• [Lesetext]
------------------------

# Logitech Mx 518 defekt /// Garantiefragen



## GlockRoXx (12. Juli 2009)

Hallo!

Ich habe ein Problem mit meiner Mx518.
Gelegentlich kommt es vor, dass ich beispielsweise beim Spielen Mausausfälle habe. In diesem Fall stecke ich die Maus an nen anderen USB Port und es läuft wieder! Das Board ist nicht an den Ausfällen schuld, es wurde schon ausgetauscht.

Die Maus wurde im August 06 in einem lokalen Pc Laden gekauft und laut Internet habe ich 3 Jahre beschränkte Logitech Garantie.

Wie sollte ich nun vorgehen? Wahrscheinlich hat das Mauskabel nen gelegentlichen Wackelkontakt...Sie wurde pfleglich behandelt und anscheinend zeigt sie Alterschwäche  
Soll ich zum Händler? Was wird mich erwarten? Was bekomme ich als Ersatzgerät? Wie lange dauert so ein Umtausch? Fällt diese vermutete altersschwäche des Kabels in die eingeschränkte Logitech Garantie?
Was bedeutet diese eingeschränkte Logitech Garantie?

------------------------

• [Erfasste Daten]
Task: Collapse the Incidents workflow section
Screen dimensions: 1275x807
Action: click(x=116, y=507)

------------------------

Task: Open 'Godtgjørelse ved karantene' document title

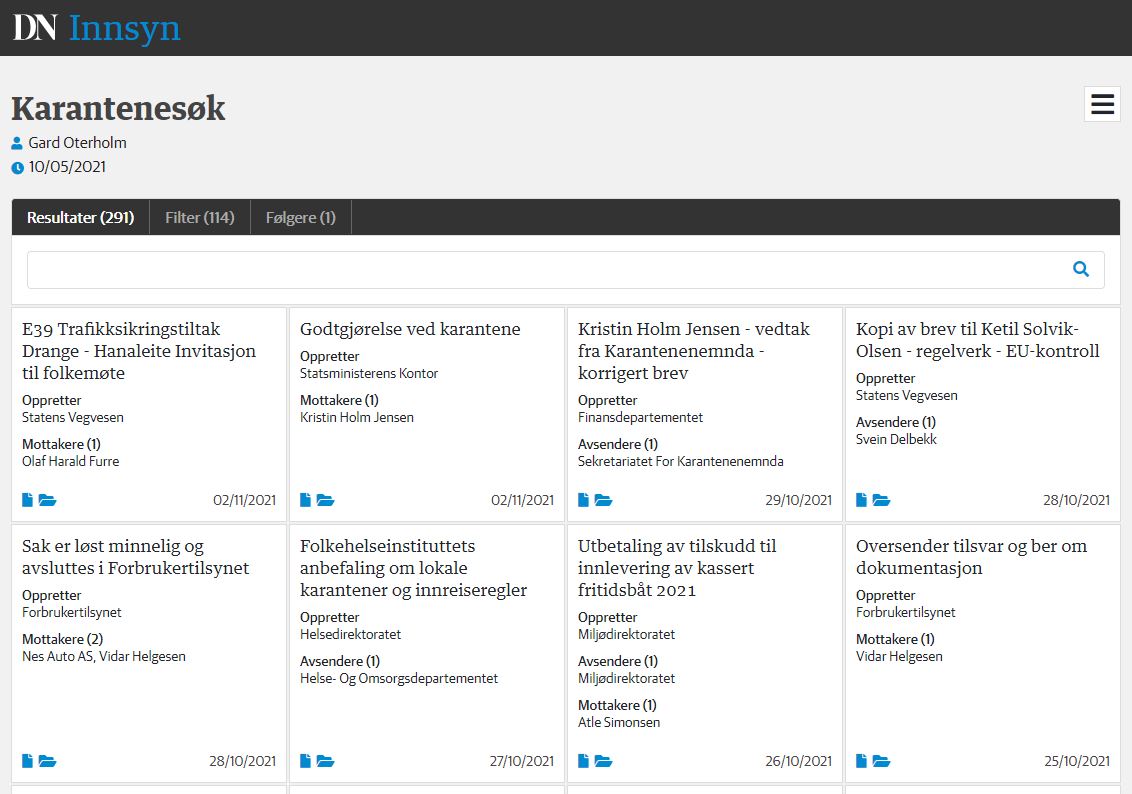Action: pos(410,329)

------------------------

• [Aufgabe A]
Gib den Abschnitt aus dem Lesetext wieder, beginnend bei "## GlockRoXx (12." und endend bei "die eingeschränkte Logitech Garantie?".
• [Aufgabe B]
Beantworte anhand des Lesetexts diese Fragen:
(i) Wann und wo wurde die Maus gekauft?
(ii) Was wird bei einem Mausausfall getan, damit die Maus wieder läuft?
(iii) Wie viele Jahre beschränkte Logitech-Garantie gibt es laut Internet?
Stütze dich ausschließlich auf den Lesetext.

• [Lösung A]
## GlockRoXx (12. Juli 2009)

Hallo!

Ich habe ein Problem mit meiner Mx518.
Gelegentlich kommt es vor, dass ich beispielsweise beim Spielen Mausausfälle habe. In diesem Fall stecke ich die Maus an nen anderen USB Port und es läuft wieder! Das Board ist nicht an den Ausfällen schuld, es wurde schon ausgetauscht.

Die Maus wurde im August 06 in einem lokalen Pc Laden gekauft und laut Internet habe ich 3 Jahre beschränkte Logitech Garantie.

Wie sollte ich nun vorgehen? Wahrscheinlich hat das Mauskabel nen gelegentlichen Wackelkontakt...Sie wurde pfleglich behandelt und anscheinend zeigt sie Alterschwäche  
Soll ich zum Händler? Was wird mich erwarten? Was bekomme ich als Ersatzgerät? Wie lange dauert so ein Umtausch? Fällt diese vermutete altersschwäche des Kabels in die eingeschränkte Logitech Garantie?

• [Lösung B]
(i) Im August 06 in einem lokalen PC-Laden.
(ii) Die Maus wird an einen anderen USB-Port gesteckt.
(iii) 3 Jahre.